In the NYTS, the question is, “During the past 30 days, on how many days did you use [that particular tobacco product].” There could be recall issues, even when asking about behavior within the past 30 days. Asking the question this way gives youth the ability to recall their recent tobacco use behavior while minimizing recall bias.


But if you asked about behavior in the past year, would the data have an increased likelihood of being incorrect?

It could—it depends on what’s being asked about. How often that behavior occurred and how memorable it is can play a role in recollection. For example, if it’s a really infrequent thing, like how many vacations did you go on in the past year? You’re probably really likely to remember and answer accurately. But if I asked, how many times did you go to Starbucks in the last year? Or how many times did you use social media in the past year? Those might be harder for you to answer accurately, depending on how often that event occurred. So asking about behaviors in the past 30 days provides enough time for the event to have happened while minimizing issues of recall.

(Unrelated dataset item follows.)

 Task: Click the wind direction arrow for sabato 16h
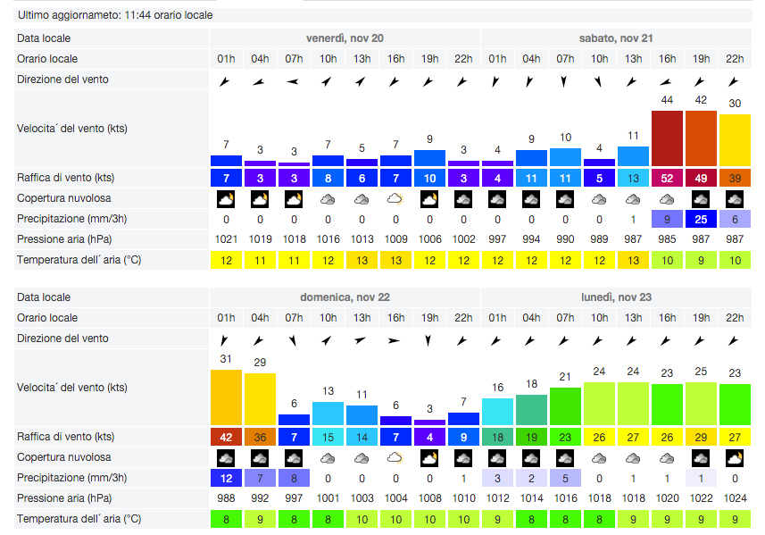(x=667, y=81)
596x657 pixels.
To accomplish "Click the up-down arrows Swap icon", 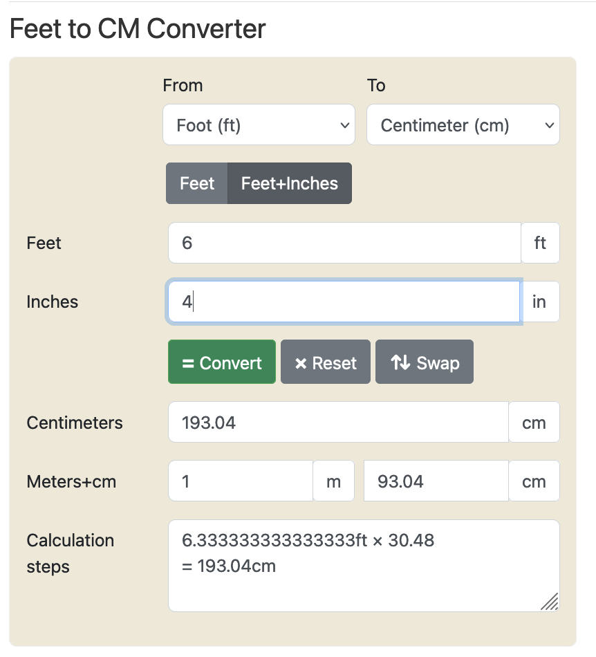I will coord(400,362).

I just wanted to touch on some of the other surveys that also measure youth tobacco use. Do you think it is helpful when they come up with similar results even though they have different survey methods? What if the results are different?

About a month after the 2018 NYTS data came out, data from the Monitoring the Future Survey came out. This survey is also conducted in schools, and it collected data from 8th, 10th, and 12th graders across the country. We were very eager to know: did they also see a huge increase in e-cigarette use from 2017 to 2018? And they did. It’s always nice to have validation that others see what you see, especially when big decisions are made from your results.

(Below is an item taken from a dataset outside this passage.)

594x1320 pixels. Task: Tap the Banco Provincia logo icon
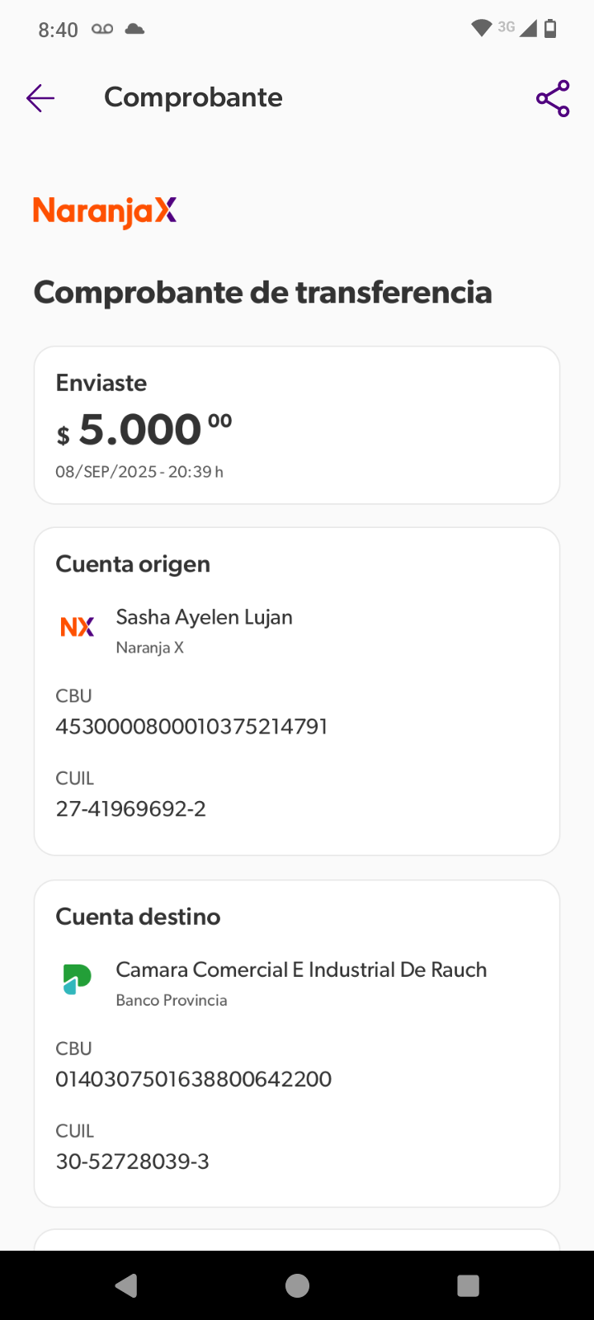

But having different results isn’t always bad. The differences could be because of differences in how the surveys are conducted. NYTS is asked of youth in schools, while other surveys are conducted at home. Previous research shows that household-based surveys find lower reported use of tobacco among youth compared to school-based surveys. Some youth who use tobacco may not feel comfortable responding to tobacco-use questions if their parents are close by. So we think there may be underreporting of socially undesirable behavior, such as tobacco use, in those surveys—"I’m not going to say I’m using cigarettes, not when my mom is sitting on the couch right next to me.”

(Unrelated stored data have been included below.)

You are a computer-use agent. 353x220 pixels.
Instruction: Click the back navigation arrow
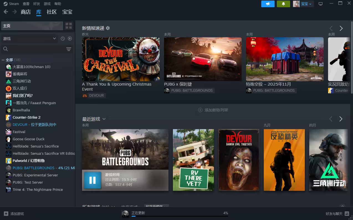(6, 12)

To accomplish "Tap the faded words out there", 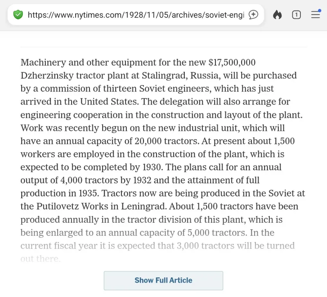I will [40, 259].
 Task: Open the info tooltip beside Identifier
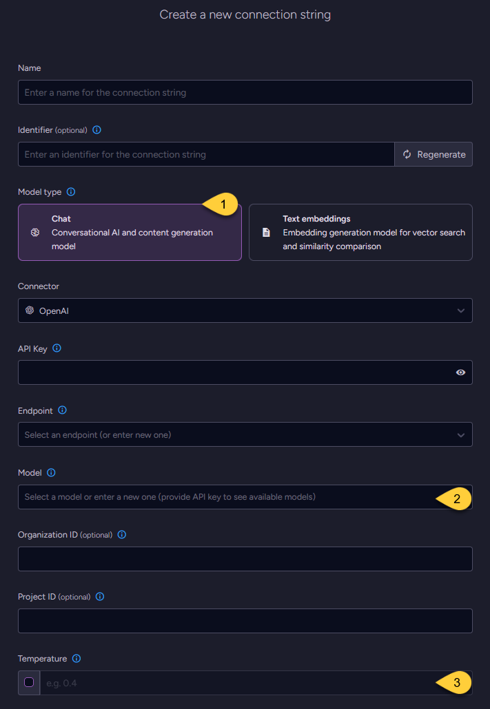tap(96, 129)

Do we ever have different research priorities than CDC?

CDC and FDA do have different research priorities, so certain data are more valuable to one agency than another. But that’s because the two agencies have complementary, yet distinct, roles in addressing tobacco product use. FDA is involved in the regulation of tobacco products, while CDC works closely with states, communities, and partners to develop, distribute, and implement evidence-based tobacco control strategies.

For example, recently there has been a lot of interest in the use of marijuana in tobacco products, especially in e-cigarettes. Since FDA’s regulatory authority doesn’t include marijuana, there isn’t much we can do with that information, so it is more useful to CDC. Additionally, CDC is very interested in secondhand smoke exposure and household exposure, as several states and communities are seeking these data to inform smoke-free policies that prohibit e-cigarette use in public areas, such as worksites, restaurants, and bars. However, indoor smoking rules do not fall under FDA’s authority. There are also topics on the NYTS that are more relevant to our mission as a regulatory agency so we may work on those analyses separately. But we have many similar priorities, and we work on most analyses jointly.

We have a great team across CDC and FDA. I lived in Atlanta and worked at CDC before I came to FDA. Having that commonality has made the relationship that much stronger. When I’ve traveled to Atlanta to meet with them, it’s nice because I know the area and have mutual friends with their staff. We work well together because we talk every two weeks on the phone and see each other at conferences. Our missions are very similar and aligned for the vast majority of things related to tobacco. Even though we have distinct but complementary roles, all of us want to reduce the death and disease toll from tobacco use. It’s a really productive partnership.